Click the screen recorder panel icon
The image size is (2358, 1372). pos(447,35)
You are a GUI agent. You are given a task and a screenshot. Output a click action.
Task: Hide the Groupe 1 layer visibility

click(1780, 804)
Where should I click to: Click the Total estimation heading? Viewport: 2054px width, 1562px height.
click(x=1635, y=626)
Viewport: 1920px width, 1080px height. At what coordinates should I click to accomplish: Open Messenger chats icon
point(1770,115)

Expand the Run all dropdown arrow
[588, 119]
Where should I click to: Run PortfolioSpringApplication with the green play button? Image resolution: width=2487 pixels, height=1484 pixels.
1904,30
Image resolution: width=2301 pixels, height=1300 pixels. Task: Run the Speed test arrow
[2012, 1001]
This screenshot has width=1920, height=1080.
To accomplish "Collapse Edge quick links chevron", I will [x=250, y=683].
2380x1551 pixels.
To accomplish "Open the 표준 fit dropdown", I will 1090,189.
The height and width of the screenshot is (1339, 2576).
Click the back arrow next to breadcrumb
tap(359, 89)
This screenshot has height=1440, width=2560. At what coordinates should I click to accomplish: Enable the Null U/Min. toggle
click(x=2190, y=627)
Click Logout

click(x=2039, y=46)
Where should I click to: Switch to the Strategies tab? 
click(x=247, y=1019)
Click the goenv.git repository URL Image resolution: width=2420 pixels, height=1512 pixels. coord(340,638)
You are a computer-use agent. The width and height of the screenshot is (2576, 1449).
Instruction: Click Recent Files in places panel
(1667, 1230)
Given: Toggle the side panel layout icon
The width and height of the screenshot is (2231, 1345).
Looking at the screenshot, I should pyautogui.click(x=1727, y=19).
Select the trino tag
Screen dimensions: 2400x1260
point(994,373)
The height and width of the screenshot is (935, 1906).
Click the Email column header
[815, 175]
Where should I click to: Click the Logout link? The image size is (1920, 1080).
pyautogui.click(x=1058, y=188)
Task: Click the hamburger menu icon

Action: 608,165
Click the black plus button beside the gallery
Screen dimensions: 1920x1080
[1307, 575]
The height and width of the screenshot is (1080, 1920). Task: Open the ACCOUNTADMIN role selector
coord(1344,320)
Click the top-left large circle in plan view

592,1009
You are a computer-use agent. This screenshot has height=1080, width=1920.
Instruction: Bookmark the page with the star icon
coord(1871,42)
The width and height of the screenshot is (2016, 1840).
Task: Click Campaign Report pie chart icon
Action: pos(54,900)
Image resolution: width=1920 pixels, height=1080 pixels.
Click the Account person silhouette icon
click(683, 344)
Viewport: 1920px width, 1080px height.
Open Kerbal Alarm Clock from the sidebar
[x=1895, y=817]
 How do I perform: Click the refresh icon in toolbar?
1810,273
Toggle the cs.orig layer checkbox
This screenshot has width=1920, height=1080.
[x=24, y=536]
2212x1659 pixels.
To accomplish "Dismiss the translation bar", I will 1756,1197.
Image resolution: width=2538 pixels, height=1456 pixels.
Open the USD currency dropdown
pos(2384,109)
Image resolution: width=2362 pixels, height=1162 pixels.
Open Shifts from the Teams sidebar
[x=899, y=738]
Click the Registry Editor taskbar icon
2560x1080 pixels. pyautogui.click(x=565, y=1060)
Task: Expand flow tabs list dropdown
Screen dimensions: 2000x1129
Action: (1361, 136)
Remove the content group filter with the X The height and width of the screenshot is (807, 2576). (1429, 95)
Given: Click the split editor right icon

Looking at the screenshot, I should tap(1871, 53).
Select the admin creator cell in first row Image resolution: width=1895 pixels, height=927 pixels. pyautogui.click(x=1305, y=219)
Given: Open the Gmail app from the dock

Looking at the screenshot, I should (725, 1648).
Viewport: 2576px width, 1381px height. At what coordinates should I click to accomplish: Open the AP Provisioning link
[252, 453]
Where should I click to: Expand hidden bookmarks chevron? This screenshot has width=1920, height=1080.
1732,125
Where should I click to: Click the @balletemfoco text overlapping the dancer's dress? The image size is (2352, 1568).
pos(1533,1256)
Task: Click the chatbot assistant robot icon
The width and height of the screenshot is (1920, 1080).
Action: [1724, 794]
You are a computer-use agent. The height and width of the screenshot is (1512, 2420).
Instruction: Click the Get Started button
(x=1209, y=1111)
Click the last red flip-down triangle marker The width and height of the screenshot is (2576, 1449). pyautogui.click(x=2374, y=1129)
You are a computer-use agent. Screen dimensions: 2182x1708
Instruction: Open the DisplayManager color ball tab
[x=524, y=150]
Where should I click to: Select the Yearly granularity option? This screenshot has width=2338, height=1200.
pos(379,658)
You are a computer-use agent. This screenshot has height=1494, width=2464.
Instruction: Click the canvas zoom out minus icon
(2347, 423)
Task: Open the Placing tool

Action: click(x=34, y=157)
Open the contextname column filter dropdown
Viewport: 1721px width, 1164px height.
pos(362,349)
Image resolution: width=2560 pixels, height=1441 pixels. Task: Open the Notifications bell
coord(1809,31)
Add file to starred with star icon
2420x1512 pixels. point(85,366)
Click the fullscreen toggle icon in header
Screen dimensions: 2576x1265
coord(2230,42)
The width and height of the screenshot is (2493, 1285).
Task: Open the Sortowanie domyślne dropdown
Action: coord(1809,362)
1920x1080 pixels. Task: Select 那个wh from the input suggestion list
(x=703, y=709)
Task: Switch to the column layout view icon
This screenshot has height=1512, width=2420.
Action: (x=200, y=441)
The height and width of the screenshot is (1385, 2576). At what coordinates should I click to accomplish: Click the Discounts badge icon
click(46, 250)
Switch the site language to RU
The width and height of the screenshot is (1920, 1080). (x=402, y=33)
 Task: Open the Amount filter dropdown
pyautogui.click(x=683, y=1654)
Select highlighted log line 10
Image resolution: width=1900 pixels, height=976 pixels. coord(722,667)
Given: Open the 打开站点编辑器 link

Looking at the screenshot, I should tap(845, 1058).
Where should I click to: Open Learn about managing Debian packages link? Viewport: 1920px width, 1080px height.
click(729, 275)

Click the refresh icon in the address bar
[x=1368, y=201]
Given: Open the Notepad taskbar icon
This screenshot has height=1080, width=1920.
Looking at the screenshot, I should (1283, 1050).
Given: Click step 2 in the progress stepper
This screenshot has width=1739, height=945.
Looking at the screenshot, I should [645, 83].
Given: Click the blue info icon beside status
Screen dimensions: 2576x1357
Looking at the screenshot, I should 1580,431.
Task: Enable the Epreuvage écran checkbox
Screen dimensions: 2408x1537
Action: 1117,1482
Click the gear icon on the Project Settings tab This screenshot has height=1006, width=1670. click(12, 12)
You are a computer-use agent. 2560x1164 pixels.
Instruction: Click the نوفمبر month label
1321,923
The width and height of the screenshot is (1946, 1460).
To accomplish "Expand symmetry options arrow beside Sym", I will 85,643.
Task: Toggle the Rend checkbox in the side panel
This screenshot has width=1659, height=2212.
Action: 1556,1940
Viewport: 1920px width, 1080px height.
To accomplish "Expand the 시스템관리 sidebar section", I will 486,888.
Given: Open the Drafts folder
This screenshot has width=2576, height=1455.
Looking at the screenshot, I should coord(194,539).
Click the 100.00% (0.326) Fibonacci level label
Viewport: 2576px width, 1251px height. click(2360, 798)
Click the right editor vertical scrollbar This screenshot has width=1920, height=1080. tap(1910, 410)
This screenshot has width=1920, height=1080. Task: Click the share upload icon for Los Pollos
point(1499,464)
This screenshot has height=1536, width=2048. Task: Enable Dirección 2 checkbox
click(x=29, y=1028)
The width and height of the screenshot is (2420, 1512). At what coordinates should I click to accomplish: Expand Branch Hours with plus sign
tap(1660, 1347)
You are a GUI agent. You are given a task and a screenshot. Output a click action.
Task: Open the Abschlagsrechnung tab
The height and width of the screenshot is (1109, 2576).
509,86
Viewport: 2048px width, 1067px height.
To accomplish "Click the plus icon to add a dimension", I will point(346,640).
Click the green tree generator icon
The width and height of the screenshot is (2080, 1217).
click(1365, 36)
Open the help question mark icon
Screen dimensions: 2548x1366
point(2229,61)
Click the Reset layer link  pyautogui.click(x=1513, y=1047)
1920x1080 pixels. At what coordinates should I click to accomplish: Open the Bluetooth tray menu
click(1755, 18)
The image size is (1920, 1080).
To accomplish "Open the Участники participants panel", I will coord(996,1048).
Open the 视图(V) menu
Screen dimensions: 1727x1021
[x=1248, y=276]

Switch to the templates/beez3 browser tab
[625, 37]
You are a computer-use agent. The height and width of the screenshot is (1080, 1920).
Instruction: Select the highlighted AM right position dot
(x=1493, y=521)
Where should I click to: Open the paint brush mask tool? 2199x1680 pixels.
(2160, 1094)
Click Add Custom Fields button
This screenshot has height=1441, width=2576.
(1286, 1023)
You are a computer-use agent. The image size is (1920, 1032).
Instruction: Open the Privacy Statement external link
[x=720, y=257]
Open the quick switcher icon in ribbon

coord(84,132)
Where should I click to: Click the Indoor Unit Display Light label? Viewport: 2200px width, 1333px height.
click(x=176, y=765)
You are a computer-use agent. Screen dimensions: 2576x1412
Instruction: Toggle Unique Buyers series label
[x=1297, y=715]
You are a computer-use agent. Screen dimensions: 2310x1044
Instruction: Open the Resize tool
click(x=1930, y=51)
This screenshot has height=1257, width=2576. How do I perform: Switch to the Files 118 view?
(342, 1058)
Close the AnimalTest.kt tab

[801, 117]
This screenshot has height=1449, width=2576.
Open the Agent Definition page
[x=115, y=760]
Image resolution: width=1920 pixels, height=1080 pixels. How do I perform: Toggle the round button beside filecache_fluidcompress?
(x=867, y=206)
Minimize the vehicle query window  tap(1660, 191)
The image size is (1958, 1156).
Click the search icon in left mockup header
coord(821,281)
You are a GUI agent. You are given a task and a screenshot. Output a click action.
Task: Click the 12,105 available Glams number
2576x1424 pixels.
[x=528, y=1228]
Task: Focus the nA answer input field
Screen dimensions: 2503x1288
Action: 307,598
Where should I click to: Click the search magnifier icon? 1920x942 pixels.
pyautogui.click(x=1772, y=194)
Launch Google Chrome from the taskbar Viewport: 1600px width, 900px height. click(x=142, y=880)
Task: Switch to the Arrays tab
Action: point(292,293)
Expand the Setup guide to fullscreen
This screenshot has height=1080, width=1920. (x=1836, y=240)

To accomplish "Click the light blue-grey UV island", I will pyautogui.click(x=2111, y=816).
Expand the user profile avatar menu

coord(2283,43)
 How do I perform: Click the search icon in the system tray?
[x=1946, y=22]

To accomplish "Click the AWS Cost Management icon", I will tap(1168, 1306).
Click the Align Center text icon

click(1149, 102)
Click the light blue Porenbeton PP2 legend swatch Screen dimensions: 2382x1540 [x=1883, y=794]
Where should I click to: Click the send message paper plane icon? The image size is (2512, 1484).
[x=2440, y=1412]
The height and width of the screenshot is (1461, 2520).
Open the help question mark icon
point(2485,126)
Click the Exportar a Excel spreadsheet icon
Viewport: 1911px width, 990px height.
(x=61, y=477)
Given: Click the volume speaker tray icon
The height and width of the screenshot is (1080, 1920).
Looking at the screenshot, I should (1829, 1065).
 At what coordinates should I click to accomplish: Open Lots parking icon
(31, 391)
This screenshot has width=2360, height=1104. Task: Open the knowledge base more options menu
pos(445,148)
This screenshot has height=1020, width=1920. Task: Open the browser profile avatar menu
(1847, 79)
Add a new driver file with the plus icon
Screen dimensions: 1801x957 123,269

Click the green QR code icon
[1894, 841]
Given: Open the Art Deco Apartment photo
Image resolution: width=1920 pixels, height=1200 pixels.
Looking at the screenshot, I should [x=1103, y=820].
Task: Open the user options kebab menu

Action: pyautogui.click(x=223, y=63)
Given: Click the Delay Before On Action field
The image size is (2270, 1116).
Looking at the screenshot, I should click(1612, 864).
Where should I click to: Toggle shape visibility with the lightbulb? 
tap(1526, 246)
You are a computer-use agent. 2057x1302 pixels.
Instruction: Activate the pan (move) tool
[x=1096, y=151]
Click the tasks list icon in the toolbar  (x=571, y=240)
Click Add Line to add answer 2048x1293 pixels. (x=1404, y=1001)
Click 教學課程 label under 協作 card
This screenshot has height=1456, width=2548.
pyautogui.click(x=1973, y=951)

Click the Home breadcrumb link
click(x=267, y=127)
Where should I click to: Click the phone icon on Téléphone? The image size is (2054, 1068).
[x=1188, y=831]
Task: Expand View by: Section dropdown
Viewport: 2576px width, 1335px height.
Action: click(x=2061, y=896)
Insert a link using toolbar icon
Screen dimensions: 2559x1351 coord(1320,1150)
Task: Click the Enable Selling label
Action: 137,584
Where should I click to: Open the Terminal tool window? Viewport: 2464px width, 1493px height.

┄┄┄┄┄┄┄┄┄┄

> _What the task requires_: Only lines holding the word "computer" are wanted; copy each one from the listing.

> _Response to the task_:
You are a computer-use agent. The width and height of the screenshot is (2576, 1449).
You are a computer-use agent. This screenshot has height=1080, width=1920.
You are a computer-use agent. The height and width of the screenshot is (1512, 2420).
You are a computer-use agent. Screen dimensions: 2182x1708
You are a computer-use agent. This screenshot has height=1494, width=2464.
You are a computer-use agent. 2560x1164 pixels.
You are a computer-use agent. The height and width of the screenshot is (1080, 1920).
You are a computer-use agent. The image size is (1920, 1032).
You are a computer-use agent. Screen dimensions: 2576x1412
You are a computer-use agent. Screen dimensions: 2310x1044
You are a computer-use agent. 2057x1302 pixels.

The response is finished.